In the 1960s, one of the hottest items on male-dominated Wall Street was Ms. Francine Gottfried's torpedo-like breasts.
Worn proudly under a tight sweater, Ms. Gottfried’s size 43 shoes, 20 years old, were innocently visible every workday as she walked from her home in Brooklyn to her modest data-processing job across the street.
And daily, a macho crowd of clerks and traders would gather — some even climbing lampposts and trees — to get a better look at the 5-foot-4-inch young woman who became known as “Sweater Girl” as she exited the subway in an incident that became known in 1968 as “The Great Wall Street Titty Riot.”
It's just one of many instances of blatant sexism that dominated Wall Street at a time when “No Ladies” signs were posted on the doors of neighborhood lunch clubs and inside the hallowed halls of brokerage houses and investment banks, according to historian Paulina Brenn's fascinating, richly engaging exposé.She-Wolves: The Untold History of Women on Wall Street,” (W.W. Norton), which covers the period from the 1960s to the September 11, 2001 attacks.
“Wall Street’s female pioneers, its original ‘she-wolves,’ entered uncharted territory not knowing what awaited them there other than men, lots of men, few of whom were prepared to welcome them,” writes Brain.
When Harvard Business School opened its classes to women in the autumn of 1963, women graduating from elite business schools joined the first women who hit the streets in search of big-money trading jobs that were a bad-boy culture.
According to the author, he soon realised that equal degrees do not mean equal opportunities.
Brain believes that some women were allowed to participate in behind-the-scenes research work but were excluded from lucrative sales and trading jobs reserved for men.
And when a woman is lucky enough to get one, she faces brutal treatment and horrific sexual harassment.
It was only in small brokerage houses, Bren writes, that “women who dared to enter this male bastion, this old men's club, could find their footing, no matter how risky it was.”
Bren writes that when Alice Jarcho began working as a clerk on Wall Street for Hirsch & Co. in 1965, a male colleague revealed his identity to her.
And when Jarcho became the first woman to trade on the floor, dildos were sent to her via pneumatic tubes instead of stock orders.
A sympathetic colleague tried to explain the culture to him, saying, “Our fathers were here.
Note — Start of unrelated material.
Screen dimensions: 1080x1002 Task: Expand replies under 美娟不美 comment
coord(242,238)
Our grandfathers were here. We never had sex with women.” The authors write that Jarcho was “disrupting a testosterone culture that had been ingrained for nearly two hundred years.”
Jarcho left Wall Street in 1993, knowing that “she had sold her soul. She had become a person who would tolerate the intolerable for a penny,” writes Brean.
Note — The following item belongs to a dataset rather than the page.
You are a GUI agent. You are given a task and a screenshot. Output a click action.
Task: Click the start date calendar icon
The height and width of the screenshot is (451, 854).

When Muriel “Mickey” Siebert arrived in New York from Ohio in 1954, she had an extraordinary personality and was hired in the research department of Bache & Company.
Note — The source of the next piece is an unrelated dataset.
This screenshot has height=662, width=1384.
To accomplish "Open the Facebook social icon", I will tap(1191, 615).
She became the first female member of the New York Stock Exchange in 1967.
He described his membership badge as “the most expensive jewel” – worth $445,000 plus an initiation fee of $7,515.
For Black women, pursuing a career on Wall Street was even rarer, even with an MBA from Harvard.
But times were changing, with the civil rights movement and the women’s movement growing rapidly.
Betty Friedan, who founded the National Organization of Women (NOW) and was the author of “The Feminine Mystique,” declared to a crowd of ten thousand gathered near the Financial District in August 1970, “The women’s movement is going to be the greatest movement for social and political change in the nineteen seventies.”
Brené writes that newspapers ridiculed Wall Street as “the most visible symbol of actual gender discrimination.”
In silent protest, women on Wall Street began wearing pantsuits, abandoning standard workday dress fashion.
In 1970, the “First National Oggle-In” was held, when positions changed and men were teased, wolf whistled, body parts were evaluated, air kissed and some were even groped.
That same year, Wall Street Week with Louise Rukeyser was a hit on public television, introducing TV viewers to women in the financial sector such as Siebert.
The go-go '80s arrived with a glitz and glamour, as did the advent of the bull market. Greed and debt suddenly became fashionable, and finance became glamorous, Bren said.
When Clinton was in power in the 90s, the economy boomed, the federal budget was balanced, and everyone from schoolchildren to retirees could be seen doing business all day on their home computers.
Known as the “Money Honey,” the beautiful Maria Bartiromo became the most watched and respected female Wall Street reporter and business TV star working from the trading floor in 1993.
When planes struck the World Trade Center’s twin towers on Sept. 11, 2001, killing nearly 3,000 people, electronic trading on the NYSE’s floor had already “shifted from trading desks to investment banking hedge funds and private equity firms,” writes Brean.
Yet, today, only one in 10 of those who sit on investment committees, where private equity investment decisions are made, is a woman. “Wall Street was built for men, and basically, it remains an old boys’ club,” Bren laments.